Tasks for this exercise:
1. Please echo the Lemhi article from "The SaaS company" up to and including "as design partners.".
2. Recast the paragraph of the Lemhi article that opens "Lemhi's strategy is built on" as a short bulleted list that keeps its main facts.
3. Answer these questions from the Lemhi article:
(a) Which venture capital firm led the investments in Lemhi?
(b) At what event does the company plan to launch its managed AI software?
(c) For what share of its customer base does the average MSP build custom AI workflows?

The managed service provider model is well suited to guiding small and midsized business through AI transformation projects. The typical MSP, however, is not. Lemhi wants to bridge that gap.
The SaaS company emerged from stealth on Tuesday, touting investments led by venture capital firm Top Down Ventures. Lookout Ventures and Start Something Ventures are also backing Lemhi. The company plans to launch its managed AI software at the Pax8 Beyond Conference next month and is looking to recruit MSPs as design partners.
Lemhi’s strategy is built on the proposition that MSPs lack the capacity and consulting skillset needed to build AI roadmaps for the majority of their clients. Its research shows that the average MSP builds custom AI workflows for only 10% of its customer base, often relying on one or two employees who are well-versed in AI. Lemhi is betting that it can use software to turn other workers — especially salespeople — into AI consultants.

Data extract:
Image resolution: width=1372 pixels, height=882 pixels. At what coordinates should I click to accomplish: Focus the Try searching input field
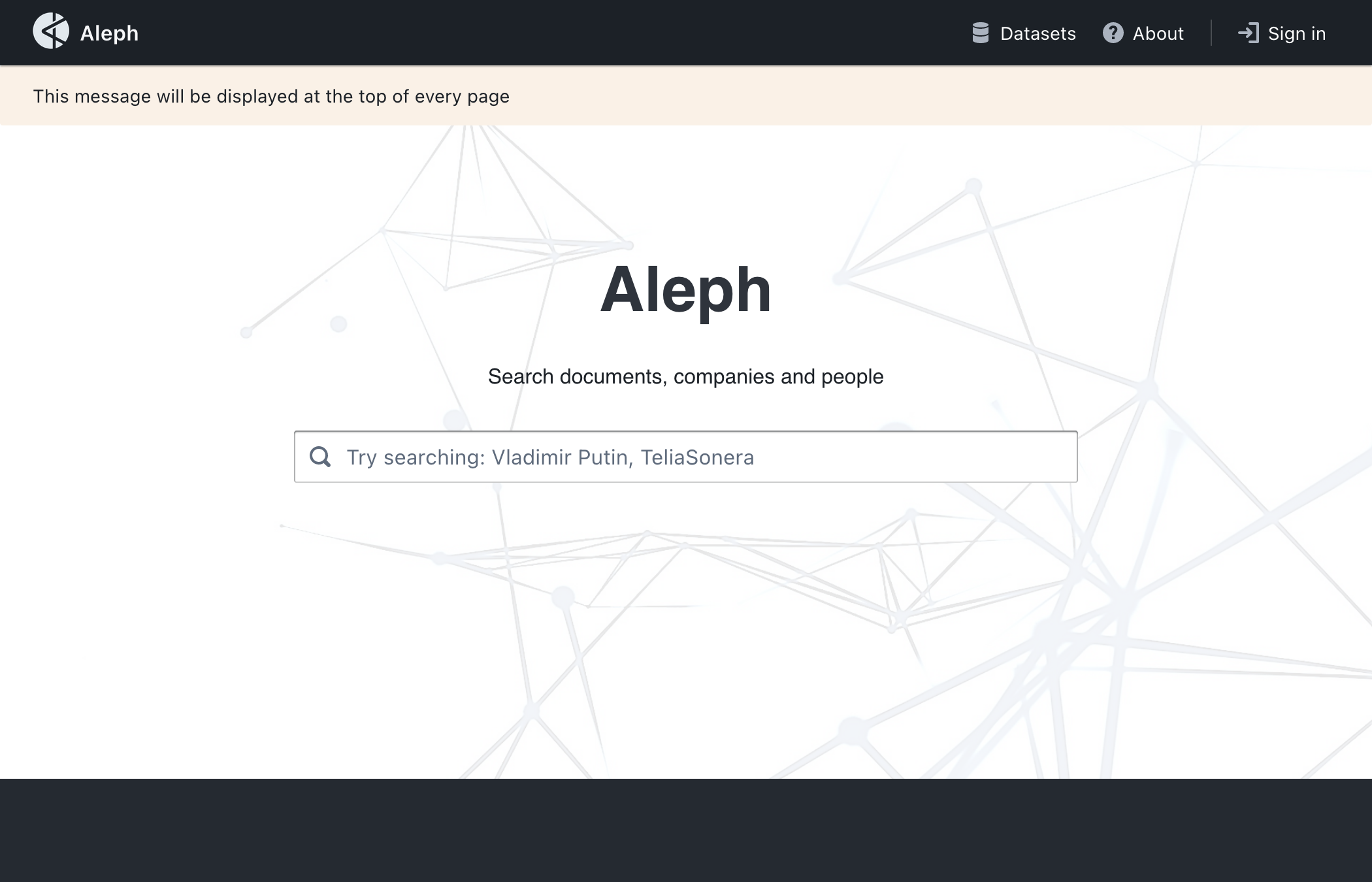coord(686,457)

Task-by-task results:
1.
The SaaS company emerged from stealth on Tuesday, touting investments led by venture capital firm Top Down Ventures. Lookout Ventures and Start Something Ventures are also backing Lemhi. The company plans to launch its managed AI software at the Pax8 Beyond Conference next month and is looking to recruit MSPs as design partners.

2.
- Lemhi's strategy rests on the idea that MSPs lack the capacity and consulting skills to build AI roadmaps for most of their clients.
- Its research shows the average MSP builds custom AI workflows for only 10% of its customers.
- That work often depends on one or two employees who know AI well.
- Lemhi is betting its software can turn other workers, especially salespeople, into AI consultants.

3.
(a) Top Down Ventures
(b) The Pax8 Beyond Conference
(c) 10%